Da Redação
A decisão dos Estados Unidos de classificar o PCC e o Comando Vermelho como organizações terroristas repercutiu rapidamente entre nomes cotados para disputar a Presidência da República em 2026. O anúncio provocou manifestações de apoio, críticas indiretas ao governo federal e reacendeu o debate sobre segurança pública e soberania nacional.
Entre os que comemoraram a medida está o senador Flávio Bolsonaro, que afirmou ter participado diretamente das articulações para defender o enquadramento das facções brasileiras. O parlamentar declarou que levou a pauta a autoridades americanas recentemente e classificou a decisão como uma resposta rápida ao pedido apresentado por ele. Em publicações nas redes sociais, o senador criticou o governo federal e agradeceu autoridades norte-americanas pelo posicionamento.
O governador de Goiás, Ronaldo Caiado, também celebrou o anúncio. Em manifestações públicas, afirmou que teria adotado posição semelhante caso estivesse na Presidência da República e voltou a defender políticas mais rigorosas de enfrentamento ao crime organizado, aproveitando para criticar a estratégia de segurança adotada pelo governo federal.
Outro nome que comentou o assunto foi o governador de Minas Gerais, Romeu Zema. Para ele, PCC e Comando Vermelho já atuam, na prática, como grupos terroristas. O pré-candidato afirmou ainda que as preocupações sobre possível interferência estrangeira seriam menores do que os riscos representados pelas próprias organizações criminosas.
Já o pré-candidato Renan Santos adotou tom diferente, destacando que o combate às facções deve continuar sendo conduzido prioritariamente pelas instituições brasileiras e pelas forças de segurança nacionais.
Enquanto isso, o governo federal ainda não havia apresentado posicionamento oficial até o momento da repercussão inicial. Nos bastidores, integrantes do Executivo indicaram preocupação com possíveis impactos diplomáticos e com discussões relacionadas à soberania nacional, já que o Brasil não teria sido comunicado previamente sobre a decisão americana.

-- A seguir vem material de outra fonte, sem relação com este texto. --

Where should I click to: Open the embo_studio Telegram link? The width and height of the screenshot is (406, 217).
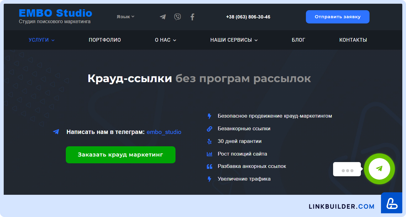click(164, 132)
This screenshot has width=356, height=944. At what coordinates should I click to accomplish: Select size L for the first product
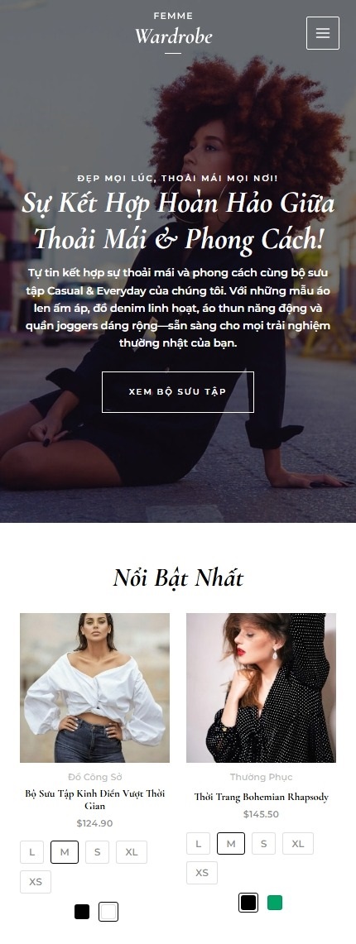(x=32, y=852)
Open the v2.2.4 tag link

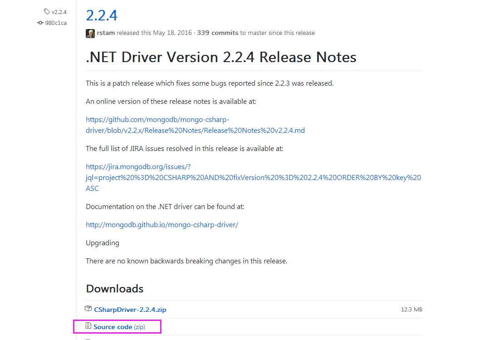(x=59, y=12)
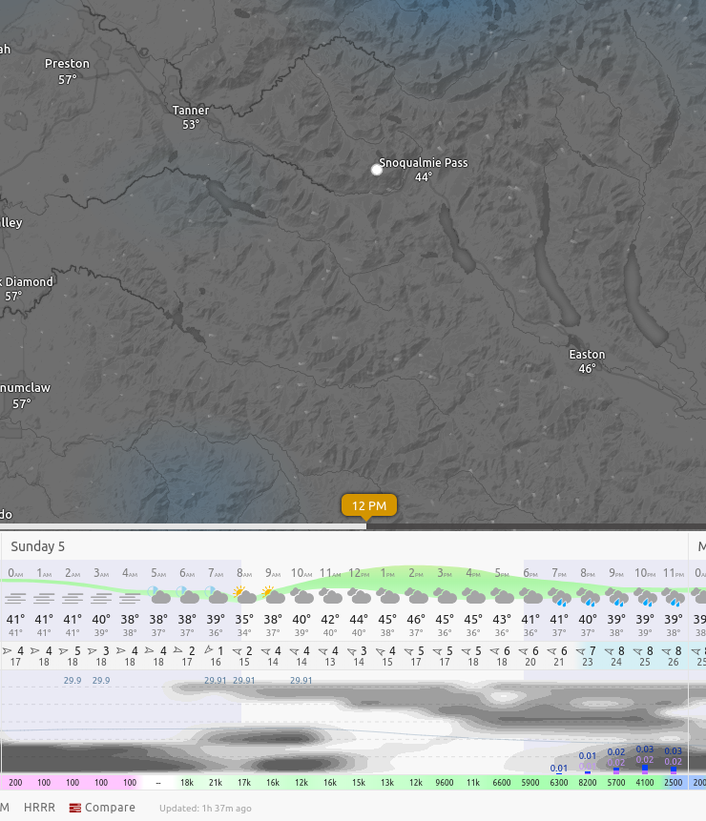Screen dimensions: 706x821
Task: Click the Sunday 5 day header
Action: pyautogui.click(x=38, y=546)
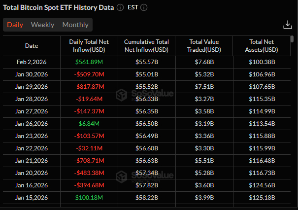Download the ETF history data
The width and height of the screenshot is (298, 210).
click(288, 25)
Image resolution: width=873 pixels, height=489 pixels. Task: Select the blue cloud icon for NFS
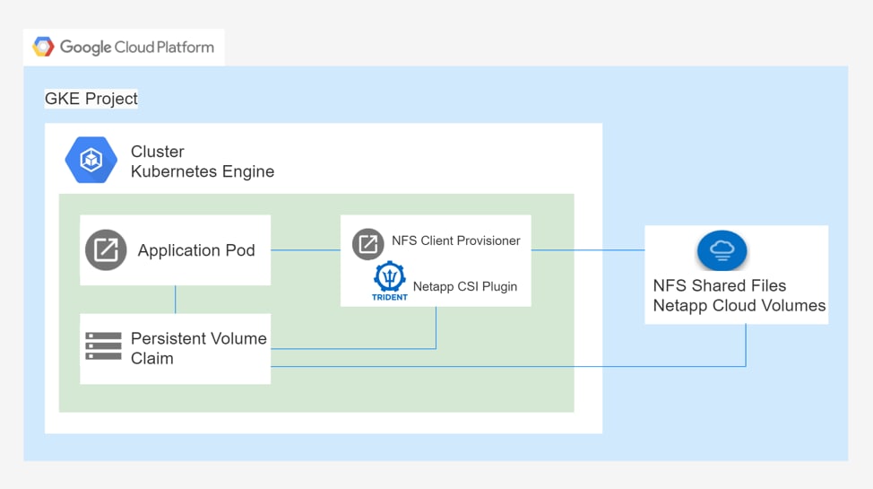[x=722, y=251]
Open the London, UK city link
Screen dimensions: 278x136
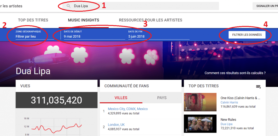[x=116, y=125]
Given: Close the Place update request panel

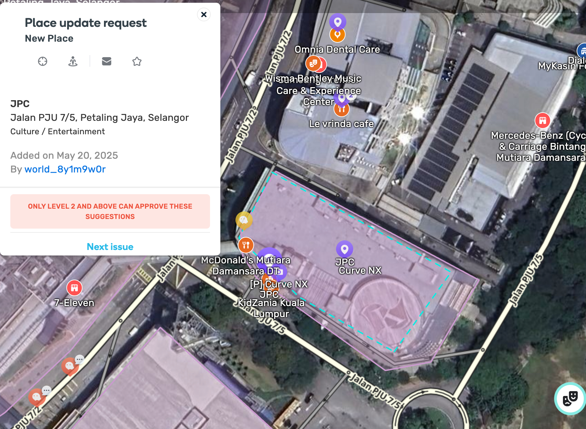Looking at the screenshot, I should 204,14.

A classificação anunciada pelos Estados Unidos começa a produzir efeitos imediatos em parte das sanções previstas, enquanto a inclusão formal das facções na lista oficial de organizações terroristas estrangeiras está programada para entrar em vigor nos próximos dias. Especialistas apontam que a medida pode ampliar instrumentos financeiros, jurídicos e de cooperação internacional voltados ao combate ao crime organizado transnacional.